Here Margaret Calderwood paused, seemingly in bitter thought, but resumed:

 

'He and a party of his boon companions, named by themselves the "Devil's Club", were in the habit of practising all kinds of unholy pranks in the country. They had midnight carousings on the tombstones in the village graveyard; they carried away helpless old men and children, whom they tortured by making believe to bury them alive; they raised the dead and placed them sitting round the tombstones at a mock feast. On one occasion there was a very sad funeral from the village. The corpse was carried into the church, and prayers were read over the coffin, the chief mourner, the aged father of the dead man, standing weeping by. In the midst of this solemn scene the organ suddenly pealed forth a profane tune, and a number of voices shouted a drinking chorus. A groan of execration burst from the crowd, the clergyman turned pale and closed his book, and the old man, the father of the dead, climbed the altar steps, and, raising his arms above his head, uttered a terrible curse. He cursed Lewis Hurly to all eternity, he cursed the organ he played, that it might be dumb henceforth, except under the fingers that had now profaned it, which, he prayed, might be forced to labour upon it till they stiffened in death. And the curse seemed to work, for the organ stood dumb in the church from that day, except when touched by Lewis Hurly.

 

'For a bravado he had the organ taken down and conveyed to his father's house, where he had it put up in the chamber where it now stands. It was also for a bravado that he played on it every day. But, by-and-by, the amount of time which he spent at it daily began to increase rapidly. We wondered long at this whim, as we called it, and his poor mother thanked God that he had set his heart upon an occupation which would keep him out of harm's way. I was the first to suspect that it was not his own will that kept him hammering at the organ so many laborious hours, while his boon companions tried vainly to draw him away.
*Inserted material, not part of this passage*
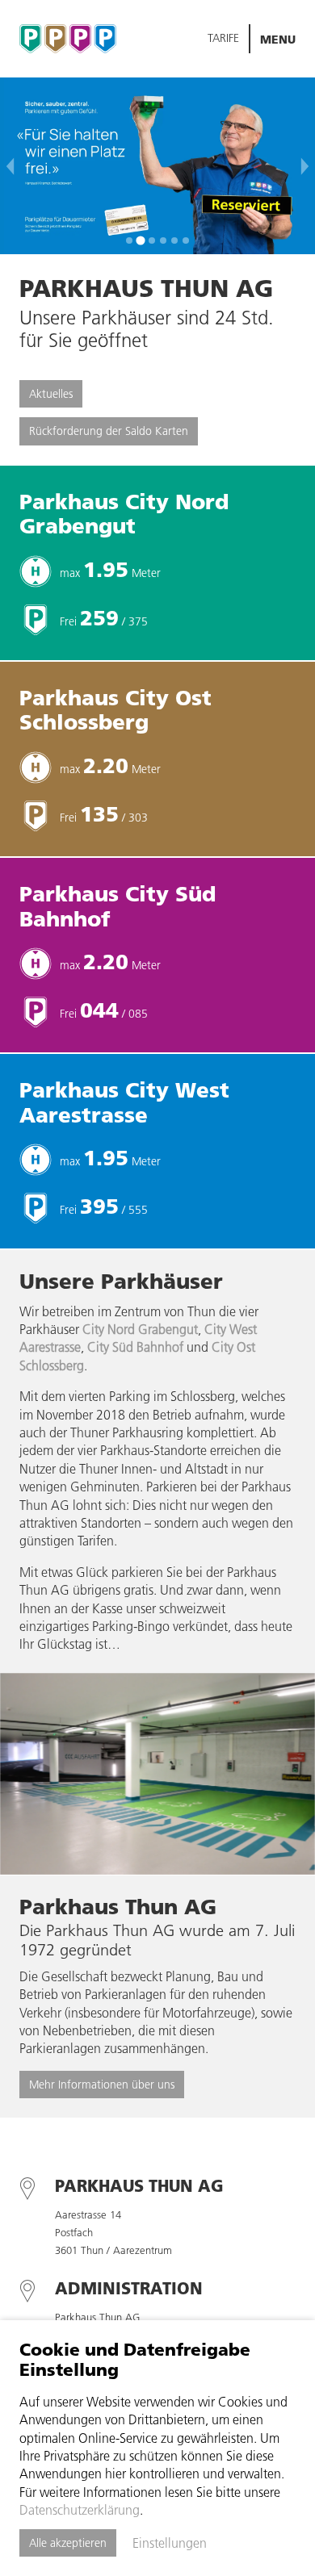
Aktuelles (51, 394)
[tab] (129, 240)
He used to lock himself up in the room with the organ, but one day I hid myself among the curtains, and saw him writhing on his seat, and heard him groaning as he strove to wrench his hands from the keys, to which they flew back like a needle to a magnet. It was soon plainly to be seen that he was an involuntary slave to the organ; but whether through a madness that had grown within himself, or by some supernatural doom, having its cause in the old man's curse, we did not dare to say. By-and-by there came a time when we were wakened out of our sleep at nights by the rolling of the organ. He wrought now night and day. Food and rest were denied him. His face got haggard, his beard grew long, his eyes started from their sockets. His body became wasted, and his cramped fingers like the claws of a bird. He groaned piteously as he stooped over his cruel toil. All save his mother and I were afraid to go near him. She, poor, tender woman, tried to put wine and food between his lips, while the tortured fingers crawled over the keys; but he only gnashed his teeth at her with curses, and she retreated from him in terror, to pray. At last, one dreadful hour, we found him a ghastly corpse on the ground before the organ.